2.1. Time Series Analysis and Ordinal Patterns

Consider X{xt}t=1M a time signal of length M, and at first, we expect that there are not equivalent abundance esteems in the time signal, that is the probability P(xt1 = xt2) = 0 ∀ t1t2. Bandt and Pompe presented in their foundational paper an effective technique for the assessment of PDF related to a time signal utilizing a symbolization system [38]. For a point by point portrayal of the methodology we allude the reader to [46]. The significant symbolic descriptions are (i) made by ranking the magnitudes of the signal and (ii) characterized by reordering the symbols in upward order; this is similar to a state space reconstruction with embedding dimension D and time lag τ. Further subtleties portraying the focal points that make the BP system more helpful than regular techniques dependent on range dividing (i.e., PDF amplitude histograms) can be discovered in Olivares et al. [47, 48], Rosso et al. [49, 50], Rosso and Masoller [39, 40], Saco et al. [51], and Keller and Sinn [52]. The BP approach can be used for any kind of signals, and the main condition for the appropriateness of this procedure is a stationary hypothesis (that is, for kD, the likelihood for xt < xt+k ought not be conditional on t [38]). To utilize the Bandt and Pompe [38] procedure for assessing the PDF, P, related with the signal, one starts considering parcellings of the appropriate D-dimensional space that will “uncover” pertinent subtleties of the ordinal structure of a signal X(t)={xt;t=1,,M} with D > 1 (D ∈ ℕ) and τ (τ ∈ ℕ). Consider the “ordinal pattern” of order (length) D produced by (s) ↦ (xs−(D−1)τ, xs−(D−2)τ, ⋯ , xs−τ, xs ), that gives to each time s the D-dimensional vector of magnitudes in instants s,s − τ, ⋯ , s − (D − 1)τ. Notice that when the D−value is greater, more data about the past are incorporated into our vectors. We designate “ordinal pattern” identified with the time (s) to the configuration π = (r0, r1, ⋯ , rD−1) of [0, 1, ⋯ , D−1] characterized by xsrD−1 τ xsrD − 2 τ ≤ ⋯ ≤ xsr1 τ xsr0 τ . Vitally, to get a one of a kind outcome we take ri < ri−1 if xsri = xsri−1. This can be warranted if the xt comes from a continuous PDF, so similar magnitudes are unlikely. In this manner, for all the D! conceivable configurations π of order D, their related relative frequencies can be determined by the occasions this specific arrangement is found in the signal divided by the full number of configurations:

p(πi)={s|s    M-(D-1)τ; (s)  is of kind πi}M-(D-1)τ .    (1)
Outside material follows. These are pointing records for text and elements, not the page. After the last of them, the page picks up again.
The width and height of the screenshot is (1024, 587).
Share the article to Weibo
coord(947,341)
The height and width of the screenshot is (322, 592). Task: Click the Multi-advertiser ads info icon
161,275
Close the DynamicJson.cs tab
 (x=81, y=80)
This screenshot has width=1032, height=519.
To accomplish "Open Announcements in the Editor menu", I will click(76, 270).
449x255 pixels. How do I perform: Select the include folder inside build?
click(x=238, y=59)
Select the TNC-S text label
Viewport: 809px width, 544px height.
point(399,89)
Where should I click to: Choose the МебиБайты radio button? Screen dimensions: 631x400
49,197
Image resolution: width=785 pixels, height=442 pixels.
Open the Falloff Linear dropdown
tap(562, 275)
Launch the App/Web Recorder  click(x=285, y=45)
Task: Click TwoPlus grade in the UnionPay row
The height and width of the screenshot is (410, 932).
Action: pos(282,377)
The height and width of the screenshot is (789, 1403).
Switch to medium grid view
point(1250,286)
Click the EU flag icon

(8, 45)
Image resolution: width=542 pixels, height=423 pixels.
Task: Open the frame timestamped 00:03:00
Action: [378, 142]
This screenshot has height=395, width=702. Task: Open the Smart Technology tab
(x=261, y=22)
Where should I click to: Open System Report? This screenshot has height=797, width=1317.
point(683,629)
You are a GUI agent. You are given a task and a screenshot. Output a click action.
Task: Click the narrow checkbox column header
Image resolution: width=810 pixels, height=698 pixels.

We allude the image ♯ to “number.” That is, an ordinal PDF P = {pi), i = 1, ⋯ , D!} is obtained from the signal. In this way it is conceivable to measure the variety of the permutations of length D got from a scalar signal by estimating the Shannon Entropy and MPR statistical complexity. The embedding measurement D decides the quantity of possible states D!. The signal of length M that one needs so as to work with truthful estimators is MD! [49]. We wish to underline that Bandt and Pompe recommended working with 4 ≤ D ≤ 6 and explicitly considered a delay τ = 1 in their foundational paper [38]. Be that as it may, another estimation of τ can likewise generate extra knowledge [47, 48, 5357].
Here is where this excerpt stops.